Science & technology
- The highest sea level along China’s coast in decades has prompted scientists to warn of a greater risk of marine disasters. The average sea level recorded last year was 82 mm higher than the average for the period covering 1993 to 2001, according to the State Oceanic Administration (SOA). It was 38 mm higher than that of 2015.
Stock markets
- Wu Jianguo, 49, a former stockbroker who fled Shanghai 14 years ago with CNY3.6 million stolen from clients, has been sentenced to 13 years in prison for embezzlement and misappropriation of funds.
- Chinese brokerages, including the country’s biggest, CITIC Securities Co, reported a sharp drop in profits in 2016 as lackluster stock market activity dragged down commission incomes. Brokers in China have been struggling after a stock market boom came to a turbulent end in 2015. Two of China’s top listed brokerages – GF Securities and Changjiang Securities – saw their 2016 net profit drop 39.2% and 36.8%, respectively, last week.
Travel
- The number of flights landing and taking off from Beijing Capital International Airport will be cut by more than 300 a day in April to allow for runway maintenance. The world’s second busiest airport will close one of its three runways between April 2 and April 29. About 40% of flights take off or land on this runway every day. The closure will reduce flights by about 20% and the number of passengers by 10% to 15%.

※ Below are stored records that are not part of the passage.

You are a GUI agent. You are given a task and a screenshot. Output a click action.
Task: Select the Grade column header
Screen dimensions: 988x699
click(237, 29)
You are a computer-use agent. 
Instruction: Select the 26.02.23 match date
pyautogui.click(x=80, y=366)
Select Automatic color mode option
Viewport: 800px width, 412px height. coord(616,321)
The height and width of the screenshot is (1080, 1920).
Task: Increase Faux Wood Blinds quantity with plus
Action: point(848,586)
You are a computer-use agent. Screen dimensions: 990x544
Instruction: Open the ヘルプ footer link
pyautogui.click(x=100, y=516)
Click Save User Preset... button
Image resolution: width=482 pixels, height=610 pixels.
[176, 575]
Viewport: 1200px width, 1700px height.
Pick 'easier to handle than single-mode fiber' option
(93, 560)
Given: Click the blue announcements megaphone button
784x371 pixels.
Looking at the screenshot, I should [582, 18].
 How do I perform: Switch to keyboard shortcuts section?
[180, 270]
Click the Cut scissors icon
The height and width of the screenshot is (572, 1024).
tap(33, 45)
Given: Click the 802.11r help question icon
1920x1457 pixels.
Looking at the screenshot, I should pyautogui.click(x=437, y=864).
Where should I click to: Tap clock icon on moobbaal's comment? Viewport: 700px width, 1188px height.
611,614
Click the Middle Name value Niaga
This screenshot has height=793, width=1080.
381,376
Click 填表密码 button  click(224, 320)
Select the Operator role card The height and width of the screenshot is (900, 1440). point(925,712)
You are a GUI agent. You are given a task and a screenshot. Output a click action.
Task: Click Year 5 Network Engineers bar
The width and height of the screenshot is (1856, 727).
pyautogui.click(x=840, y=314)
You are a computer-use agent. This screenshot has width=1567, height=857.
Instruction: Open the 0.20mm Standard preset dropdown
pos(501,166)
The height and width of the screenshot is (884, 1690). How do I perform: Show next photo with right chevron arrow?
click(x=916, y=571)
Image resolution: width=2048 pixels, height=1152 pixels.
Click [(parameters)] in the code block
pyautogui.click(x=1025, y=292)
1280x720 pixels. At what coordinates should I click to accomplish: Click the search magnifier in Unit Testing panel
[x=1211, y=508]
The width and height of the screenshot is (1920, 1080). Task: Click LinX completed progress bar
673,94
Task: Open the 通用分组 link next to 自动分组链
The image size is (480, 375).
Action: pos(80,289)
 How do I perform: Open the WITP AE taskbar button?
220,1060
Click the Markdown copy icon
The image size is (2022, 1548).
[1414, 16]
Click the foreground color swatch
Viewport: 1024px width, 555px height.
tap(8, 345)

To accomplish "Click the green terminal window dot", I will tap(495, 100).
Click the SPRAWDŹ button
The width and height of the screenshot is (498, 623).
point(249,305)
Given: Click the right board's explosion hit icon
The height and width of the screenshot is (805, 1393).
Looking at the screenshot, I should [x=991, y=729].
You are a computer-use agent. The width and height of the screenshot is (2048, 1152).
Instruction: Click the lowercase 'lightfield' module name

- China Southern Airlines, Asia’s biggest carrier by passengers, is in advanced talks to sell a stake to American Airlines for about USD200 million. The sale likely would take place through a private placement. China Southern has a market value of about USD10 billion. An investment in China Southern would allow American to strengthen its presence in the Chinese market. Rival Delta Air Lines acquired a minority stake in China Eastern Airlines in 2015. China Southern and Delta are members of the SkyTeam global airline alliance. American is in the competing Oneworld group, which doesn’t have a China-based partner.
- China is expected to get moving soon on construction of Indonesia’s beleaguered high-speed rail project. China Development Bank (CDB) could disburse pre-agreed loans for the 142 km Jakarta-Bandung rail line as early as the end of this month. The project has been stalled for over a year amid delays in government clearances and local resistance to the route, but if it does go ahead, it will be a milestone in China’s ambitions to export its high-speed rail technology.
- Domestic and foreign airlines plan to open more than 100 new international routes linking China with regions along the Belt and Road Initiative in the coming aviation season, the Civil Aviation Administration of China (CAAC) announced. The routes are mostly to Russia, countries in Central, Southeastern and Southern Asia, as well as the southern Pacific Ocean region. The 2017 summer and autumn civil aviation season started on March 26 and will end on October 28.
- China Railway Corp said that it had replaced all cables provided by Shaanxi Aokai Cable Co that supplied a substandard product that might ignite and release toxic gases. The problematic cables were first found to have been used on subway Line 3 in Xian. Eight people at the private company have been detained, and local police also shut down the company’s production sites. Beijing metro said no lines in the capital used Aokai’s products.
- The board of the Southeastern Pennsylvania Transit Authority in Pennsylvania in the U.S. approved the purchase of 45 multi-level rail carriages from CRRC MA for its regional rail network, saying they offered the best value. The multilevel coaches will meet “Buy America” requirements, with 60% or more of the parts, labor and fabrication done in the U.S. CRRC beat Bombardier and Hyundai Rotem to win the order. The carriages will be produced primarily at CRRC MA’s main U.S. manufacturing facility in Springfield, Massachusetts.